Running two businesses – the farm and glamping – is a family affair and the couple’s three children Tom, George and Pippa, aged seven to 10, are keen helpers. From stacking wood to mowing lawns and cleaning the glamping site, the kids love being involved and playing host to visitors. The kids also lend a helping hand on the farm. With 4,000 sheep, 300 cattle, free range chickens, farm dogs, and pet sheep and goats, there is no shortage of jobs. “They see us working really hard and by having them involved it gives them an appreciation and understanding of how a business works.”
Hiwinui Country Estate and Spa picnic
Massage at Hiwinui Country Estate in Manawatu
Hiwinui Country Estate and Spa
Gilbertson’s childhood was similar to that of what she is providing her children. She grew up on a lifestyle block in Wairarapa before shifting to Wellington when she was 12. Following a degree in tourism her career took her to Auckland but the idea of living in the country was never far from her mind. “Country life has always been in my roots and I often wondered if I would end up living rurally.” Little did she know meeting Angus while visiting her sister in Feilding one weekend would be what turned her dream of living rurally into a reality. After a two-year stint of long distance between Manawatū and Auckland, she made the move and they were married in 2008.

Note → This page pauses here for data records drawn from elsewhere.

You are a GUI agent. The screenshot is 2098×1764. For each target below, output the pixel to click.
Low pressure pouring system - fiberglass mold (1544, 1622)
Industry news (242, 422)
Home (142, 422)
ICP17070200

A self-proclaimed lover of good food, coffee and wine, she has not let living away from a city hinder her passion. Instead, she is now sharing it with guests, offering a fully-catered package to those who want to arrive, switch off and relax. “I am a real foodie which is why I introduced the food element to the business. I love reading and researching different recipes and having a business hosting visitors means I get my fix of being connected to people.”

“We have definitely become more savyy,” she says of balancing family and business life. Over the past six years they have fine-tuned the business to make it work for them and have learnt a lot about the different kinds of experiences visitors are after. Gilbertson says domestic guests are happy to be left alone, while international visitors are after a completely different experience. “They [international guests] love interacting with the family and learning about farming life and how we raise the animals.” This led them to expand their offerings to walking tours across the farm, sheep shearing demonstrations, clay bird shooting and they now also host corporate packages too. And while the farming operation is year-round, they only run glamping between November and the end of May to ensure they can get away too.

Ridge Top Farm is just one of a growing network of glamping sites and farm stays in Manawatū, a region known for its understated beauty, genuine locals and off-the-beaten track experiences. Here, visitors do not just observe locals’ way of life, they become immersed in it. “People absolutely love our surroundings and it makes them realise how good it feels to tap out of the crazy hustle and bustle of everyday life.” 

For anyone toying with the idea of glamping as a secondary income for their farm, Gilbertson says just go for it. “It is a fantastic way to earn money and showcase your farm. You can easily take for granted what you have on your own backdoor step. People come here and are always just blown away. We love being able to share our piece of paradise with people from all over the world.”